As the number of blocks increased it can clearly be seen that the distribution of the spectral estimates grew tighter.

For the various spectral estimates, the $\chi_2^2$ estimate clearly covers 95% of the raw spectral estimate, while the $\chi _{2*Nblock}^2$ clealy covers both the windowed and average spectral estimate nicely as well.

<div style='background:#F0F0F0'>**2**  For the Hanning window estimate, what fits better: $2N_{blocks}$ degrees of freedom or $18N_{blocks}/11$ degrees of freedom (the correct theoretical value)?  Its OK to evaluate by eye.</div>

In [183]:
chi18Nblock11 = np.zeros(N)
#print 18*Nblock/11
for i in range(18*Nblock/11):
    #chi18Nblock11 += x**2
    chi18Nblock11 += np.random.normal(0,1,N)**2

normchi18Nblock11 = (chi18Nblock11 - np.mean(chi18Nblock11)) / np.std(chi18Nblock11)

bins = 40
plt.figure()
ax=plt.subplot()
ax.hist(normWblock,bins,label='Block with 50% Overlap',histtype='step',normed=True)
ax.hist(normchi2Nblock,bins,label=r'$\chi^{2*Nblock}$',histtype='step',normed=True)
ax.hist(normchi18Nblock11,bins,label=r'$\chi^{18*Nblock/11}$',histtype='step',normed=True)
ax.set_xlabel('Frequency [Hz]')
ax.set_ylabel('Occurrences')
ax.legend()

<IPython.core.display.Javascript object>

<matplotlib.legend.Legend at 0x52b37f60>

The $18*Nblock/11$ has an overall better fit to the Window Block with 50% overlap.
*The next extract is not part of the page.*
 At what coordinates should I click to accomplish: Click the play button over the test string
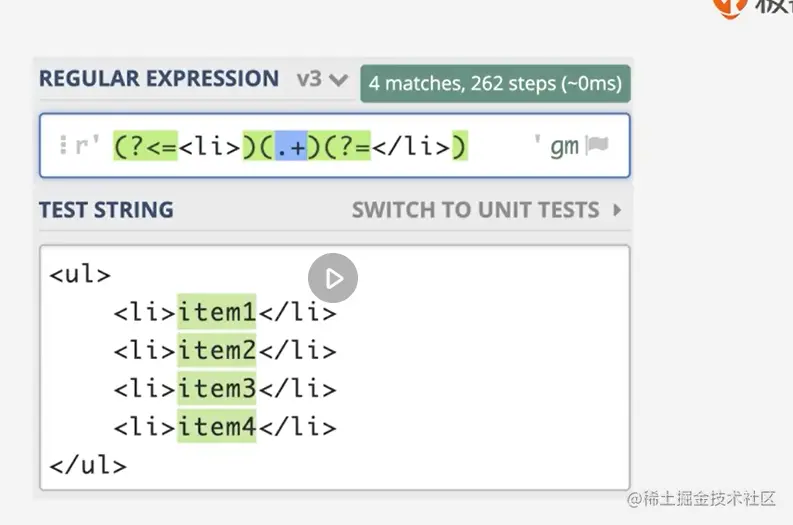click(x=333, y=278)
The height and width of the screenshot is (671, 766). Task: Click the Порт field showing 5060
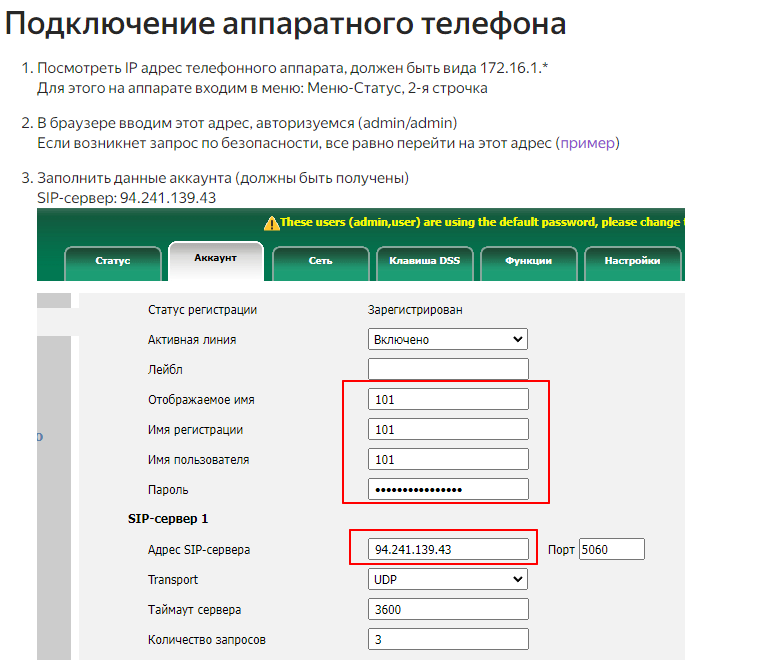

It follows the overlap extimate a little bit more on both sides and is higher too, so it covers more and has a better fit than the $2*Nblock$.
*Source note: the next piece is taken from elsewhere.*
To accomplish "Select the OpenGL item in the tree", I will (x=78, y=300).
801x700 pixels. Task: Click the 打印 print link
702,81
## Q2: Spectra of a "red-noise" signal

<div style='background:#F0F0F0'> **1** Load in the Deep Cove hourly data, and compute the power spectra using some reasonable value for $N_{FFT}$, and comment on the effect of applying the Hanning window to not applying it to the spectral leakage.</div>

In [166]:
hourdata=np.genfromtxt('http://web.uvic.ca/~jklymak/Phy411/Data/AllHourly.txt')[[6,28],2:]
dc = hourdata[0,:]
dc=dc[np.isfinite(dc)]

In [187]:
N = dc.size
t = np.arange(N)
dt = 60*60*24 # 1 day
T = N*dt

DC = dt*np.fft.fft(dc)
GDC = (2./T)*np.real(np.conj(DC[:N/2])*DC[:N/2])
fGDC = np.fft.fftfreq(GDC.size, 1.)

#12.5% Overlapping
Nfft = 512
over = 512/8
WDC,fWDC = mlab.psd(dc,NFFT=Nfft,Fs=1./dt,window=mlab.window_hanning,noverlap=over)
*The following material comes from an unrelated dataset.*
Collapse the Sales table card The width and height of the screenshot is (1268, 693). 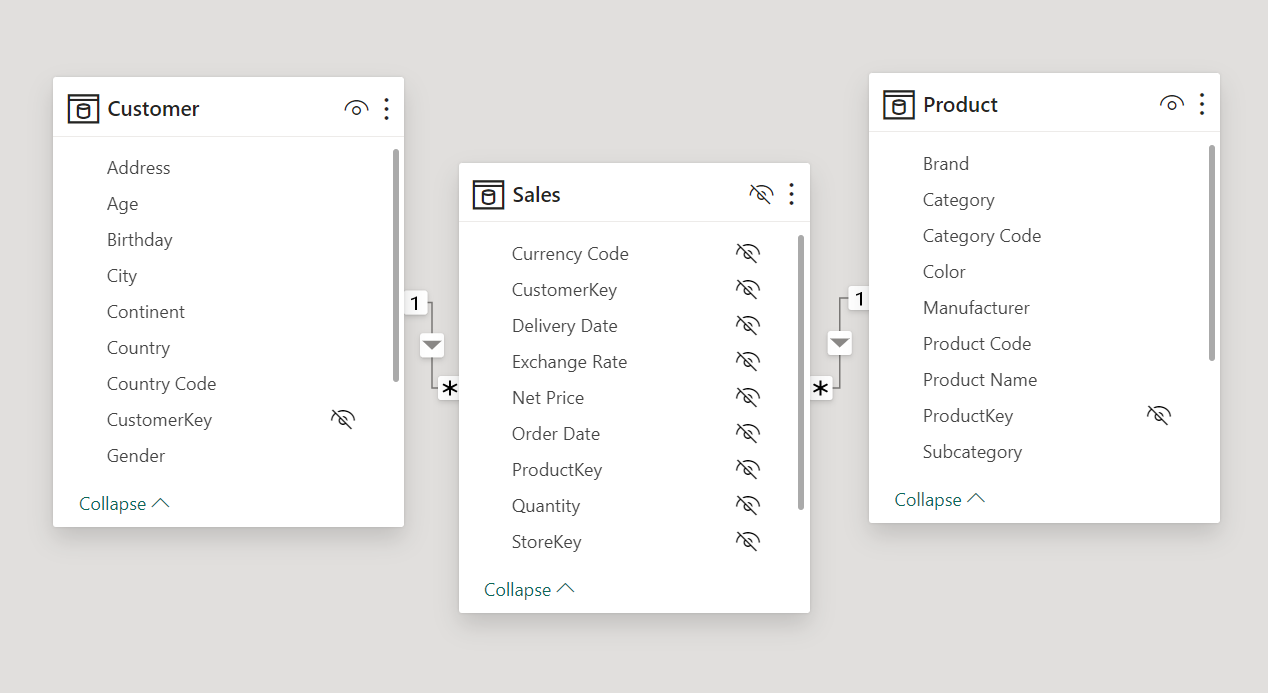pyautogui.click(x=529, y=590)
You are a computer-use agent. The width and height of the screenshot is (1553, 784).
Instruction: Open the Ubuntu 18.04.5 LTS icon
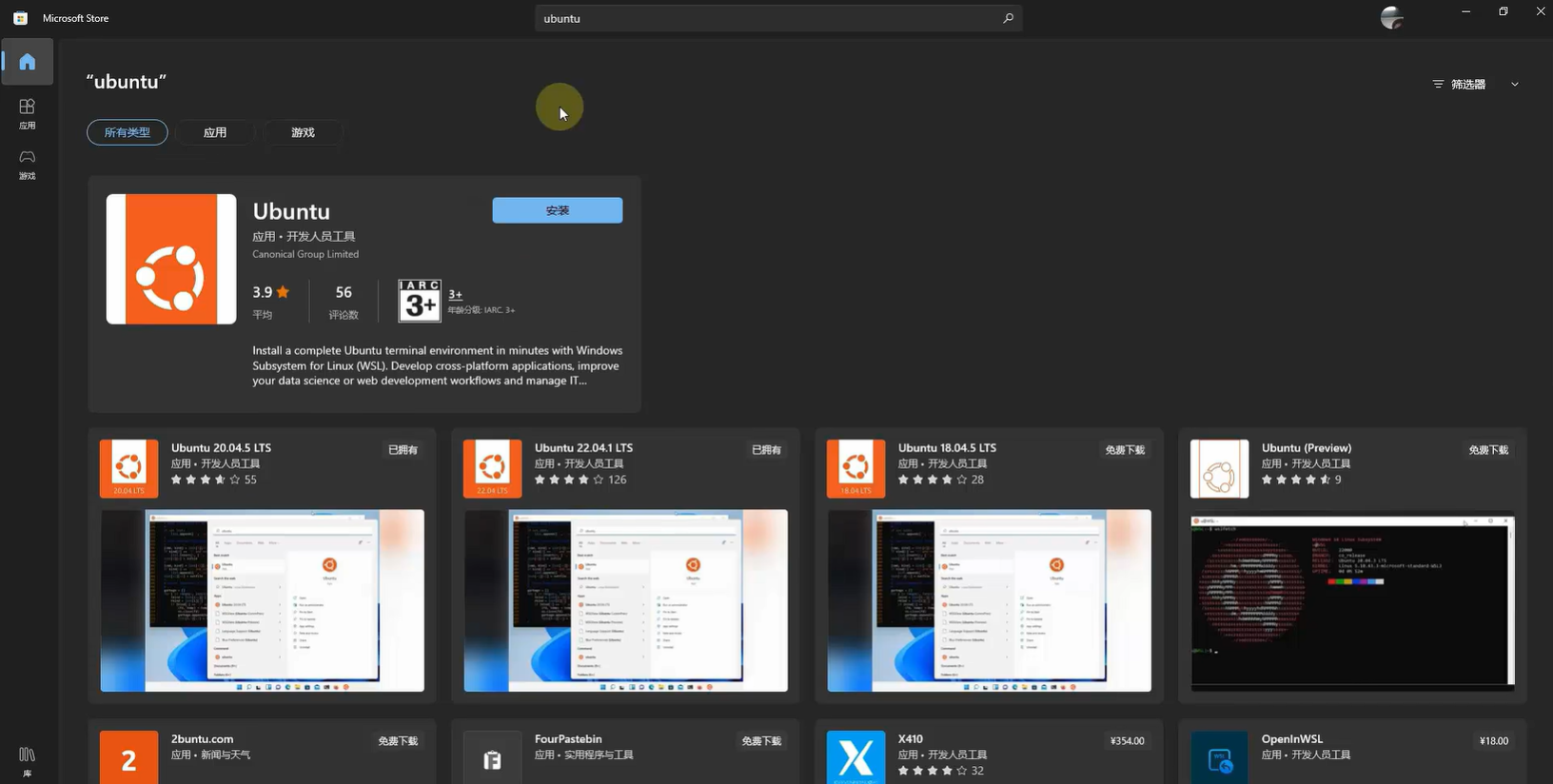pos(855,468)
normGDC = (GDC - np.mean(GDC)) / np.std(GDC)
normWDC = (WDC - np.mean(WDC)) / np.std(WDC)

plt.figure()
ax=plt.subplot()
ax.plot(fGDC,normGDC,label='Raw Spectral')
ax.plot(fWDC,normWDC,label='Window Spectral with 12.5% Overlap', color='red')
ax.set_title('Spectral Energies')
ax.set_xlabel(r'f $[\frac{1}{2 \pi Days}]$')
ax.set_ylabel(r'$G_{xx} [f]$')
ax.legend()

<IPython.core.display.Javascript object>

<matplotlib.legend.Legend at 0x58e8af60>

<div style='background:#F0F0F0'> **2** Now do the same thing to the intergal of the Deep Cove data with time: $$y(t)=\int_o^t x(t')\ \mathrm{d}t'$$  This is obviously a silly thing to do, but compare the spectra and comment on the difference between the Hanning window and the non-Hanning windowed data.  </div>

In [191]:
ddc = np.cumsum(dc)
#dddc = np.sum(dc*dt)

DC = dt*np.fft.fft(ddc)
GDC = (2./T)*np.real(np.conj(DC[:N/2])*DC[:N/2])
fGDC = np.fft.fftfreq(GDC.size, 1.)

#12.5% Overlapping
Nfft = 512
over = 512/8
WDC,fWDC = mlab.psd(dc,NFFT=Nfft,Fs=1./dt,window=mlab.window_hanning,noverlap=over)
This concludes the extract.